The Boy Scouts of America bankruptcy in Delaware is a perfect example. At the time of the initial bankruptcy filings in 2020, the number of actual lawsuits filed by abuse claimants was less than 300 and expected to grow to about 2,000. Then the mass-tort lawyers brought more than 80,000 new, unadjudicated sexual-abuse claims into the case. If the judge allows final plan approval taking into account these new claims, the result will dilute the funds available to the original victims whose suits were the impetus for the bankruptcy filing in the first place. Their expected payouts could be reduced from $1.2 million to $30,000 a claim.
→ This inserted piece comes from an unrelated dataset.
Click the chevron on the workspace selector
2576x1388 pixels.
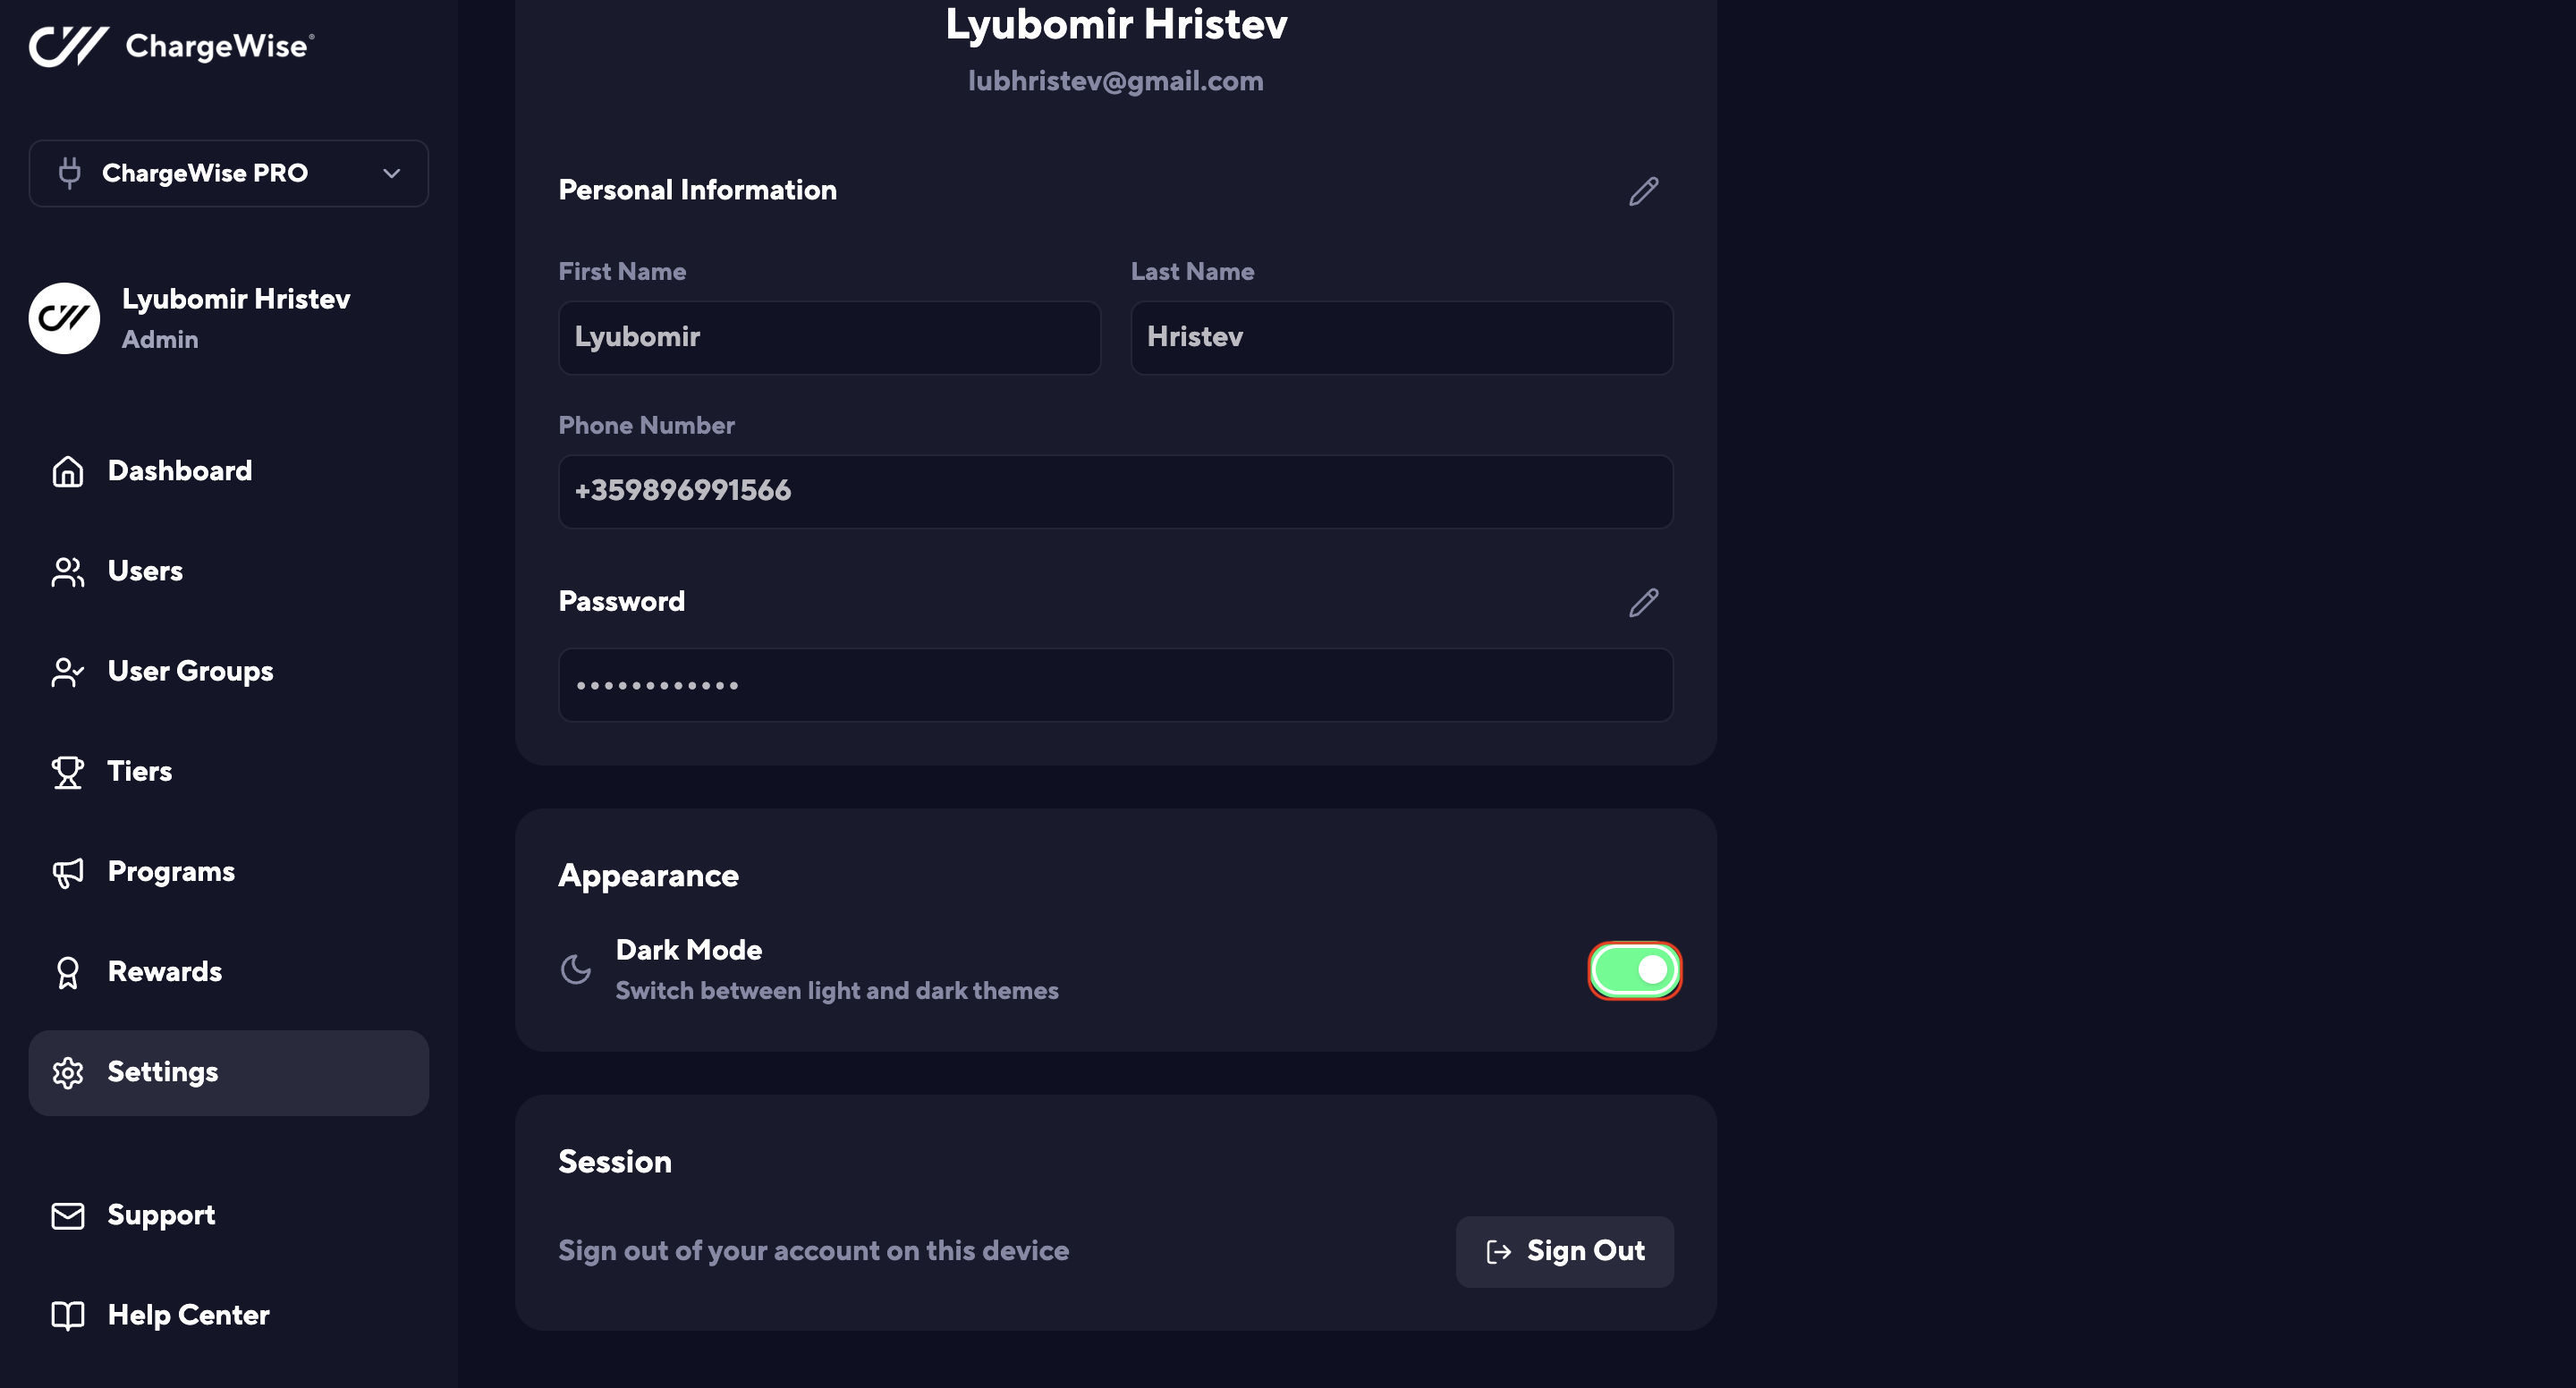click(x=391, y=174)
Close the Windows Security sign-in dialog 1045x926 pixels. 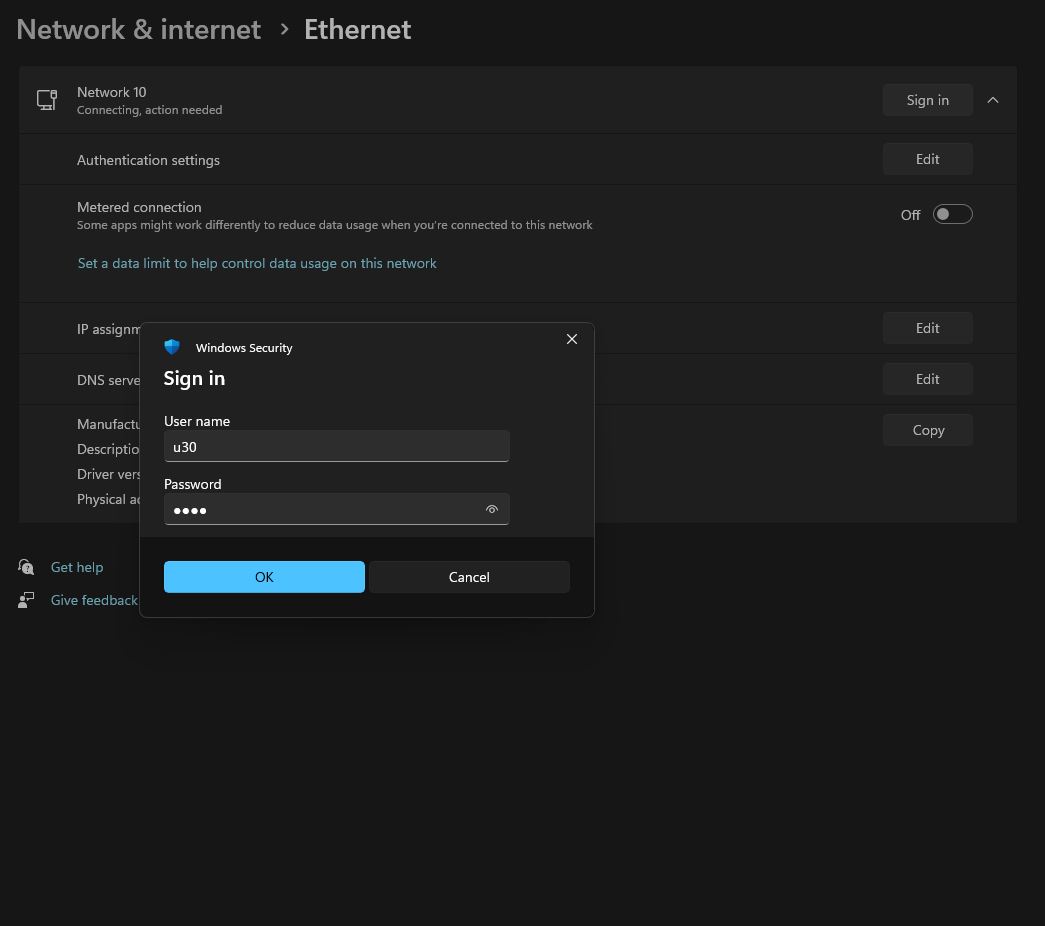click(572, 339)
In the Johnson & Johnson bankruptcy case, the first set of trial lawyers objected to the original reorganization plan and extracted an agreement to increase the pot of settlement money from $4 billion to more than $9 billion. Then a different set of mass tort lawyers objected to this second attempt to resolve the claims. Result: chaos, with the second bankruptcy now on appeal, the company contemplating a third, nothing conclusively resolved, and potential for ever more filings going forward.
The mass-tort lawyers use sophisticated lead-generation algorithms to capture potential claimants by promising lottery-size payouts. A sampling of solicitations on the web for those wondering if they may have a claim against Johnson & Johnson is instructive. Preliminary questions suggest that if you have been diagnosed with cancer, you may have a claim—even if you didn’t use the product but someone in your home did.
Another site suggests that the average judgment in a talc-related claim is $4.4 million. Yet simple math tells us that if the $9 billion proposed settlement is divided by the number of current claims—60,000—the average payout is more like $150,000. Legal and administrative fees can eat up 40% of that. The Federal Trade Commission would ordinarily bring enforcement cases against businesses putting out such misleading advertisements.
Congress could come up with systemic solutions to the claims-proliferation problem, but that seems unlikely given political gridlock and trial lawyers’ clout. The Judicial Conference of the U.S., which prescribes the official rules and forms governing bankruptcy practice and procedure, is a more viable avenue for reform.
The Judicial Conference could quickly change the claim forms to require greater upfront disclosures—including requiring submission of a specific diagnosis linking the claim to the alleged tort, as well as disclosure of any relationship between the doctor giving the diagnosis and the lawyers—and heightened certification requirements for lawyers and others who help file claims on behalf of tort claimants. Bankruptcy judges could appoint claims examiners in cases where large numbers of claims are brought into the proceedings to review how claims were generated and to advise judges on their findings, prior to those claims being allowed. And those judges need to be looking more closely at how lawyers are shaping the proceedings, serving as a cop on the beat in these cases.
Without such a new approach, the corporate bankruptcy system will continue to deteriorate, at the expense of troubled companies, their creditors and plaintiffs alike.
Mr. Rivkin practices appellate and constitutional law in Washington. He served at the Justice Department and the White House Counsel’s Office in the Reagan and George H.W. Bush administrations. Mr. Friedman is managing member of Friedman Partners LLC. He was director of the Executive Office for U.S. Trustees, 2002-05, and a Chapter 7 bankruptcy trustee.